Heading into Thursday, a mere 734 contracts made up open interest at the strike, suggesting that the puts were bought to open at a volume-weighted average price (VWAP) of $0.88. In order for these morning bears to profit from their transactions, therefore, XLNX -- currently priced at $38.83 -- will need to shed 4.4% by back-month expiration, to reach the $37.12 (strike price less VWAP) breakeven point. The traders would then profit step-for-step with any movement south of that mark, while the most they have at stake is the premium paid.
The pessimistic winds have been blowing toward Xilinx for a while now. According to data from the International Securities Exchange (ISE), Chicago Board Options Exchange (CBOE), and NASDAQ OMX PHLX (PHLX), the stock's 10-day put/call volume ratio is 3.60, which means that nearly four puts have been bought to open for every call over the past two weeks. That ratio ranks in the 74th percentile of its annual range, confirming the fact that put buying is occurring at a quicker-than-usual rate.

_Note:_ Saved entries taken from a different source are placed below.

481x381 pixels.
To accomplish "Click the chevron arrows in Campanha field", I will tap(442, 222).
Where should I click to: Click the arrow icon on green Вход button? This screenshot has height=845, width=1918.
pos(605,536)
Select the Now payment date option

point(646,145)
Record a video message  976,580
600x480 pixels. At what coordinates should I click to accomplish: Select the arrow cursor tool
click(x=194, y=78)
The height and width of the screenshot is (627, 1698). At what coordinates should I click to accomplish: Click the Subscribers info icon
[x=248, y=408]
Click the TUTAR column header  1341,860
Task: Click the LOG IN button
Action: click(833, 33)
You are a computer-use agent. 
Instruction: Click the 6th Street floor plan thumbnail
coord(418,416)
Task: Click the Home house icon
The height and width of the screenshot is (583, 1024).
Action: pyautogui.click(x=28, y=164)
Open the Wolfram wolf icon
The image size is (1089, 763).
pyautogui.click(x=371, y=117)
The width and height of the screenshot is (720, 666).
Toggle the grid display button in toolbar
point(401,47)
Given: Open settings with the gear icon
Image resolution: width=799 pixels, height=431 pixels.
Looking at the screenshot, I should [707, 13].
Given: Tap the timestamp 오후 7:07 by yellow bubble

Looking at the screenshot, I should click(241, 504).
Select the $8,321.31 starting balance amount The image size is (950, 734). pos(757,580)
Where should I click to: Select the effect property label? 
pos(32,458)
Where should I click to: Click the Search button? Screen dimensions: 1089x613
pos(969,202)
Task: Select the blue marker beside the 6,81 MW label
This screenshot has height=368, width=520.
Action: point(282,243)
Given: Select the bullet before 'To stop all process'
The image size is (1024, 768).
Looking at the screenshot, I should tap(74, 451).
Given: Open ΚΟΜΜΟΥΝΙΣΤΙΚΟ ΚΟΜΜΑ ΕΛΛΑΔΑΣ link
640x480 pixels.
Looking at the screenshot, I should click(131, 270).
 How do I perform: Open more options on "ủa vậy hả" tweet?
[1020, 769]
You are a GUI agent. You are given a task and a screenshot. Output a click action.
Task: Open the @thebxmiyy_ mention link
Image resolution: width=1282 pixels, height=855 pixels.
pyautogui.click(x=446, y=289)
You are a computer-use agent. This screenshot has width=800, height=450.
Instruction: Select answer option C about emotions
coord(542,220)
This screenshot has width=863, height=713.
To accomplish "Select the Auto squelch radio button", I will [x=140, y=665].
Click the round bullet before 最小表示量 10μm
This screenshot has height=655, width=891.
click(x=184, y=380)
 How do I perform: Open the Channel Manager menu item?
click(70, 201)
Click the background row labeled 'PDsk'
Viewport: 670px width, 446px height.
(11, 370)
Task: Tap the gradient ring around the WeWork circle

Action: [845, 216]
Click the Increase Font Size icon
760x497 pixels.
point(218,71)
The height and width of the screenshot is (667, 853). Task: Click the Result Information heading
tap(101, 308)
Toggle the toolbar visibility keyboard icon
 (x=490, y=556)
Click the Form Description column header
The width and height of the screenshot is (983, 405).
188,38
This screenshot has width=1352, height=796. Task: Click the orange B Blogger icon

Consequently, the equity's Schaeffer's put/call open interest ratio (SOIR) is 1.47. This means that, in the front three-months' series of options, open interest on puts is nearly 50% higher than that on calls. Relative to the past year's worth of readings, the current SOIR places in the 78th percentile -- again pointing to the prevailing bearish bias toward XLNX.
On the charts, Xilinx, Inc. (NASDAQ:XLNX) has been an underperformer. Year-to-date, the tech name trails the broader S&P 500 Index (SPX) by roughly 4 percentage points; furthermore, it is currently facing resistance from its 20-day moving average, which acted as a level of support from late April to early June.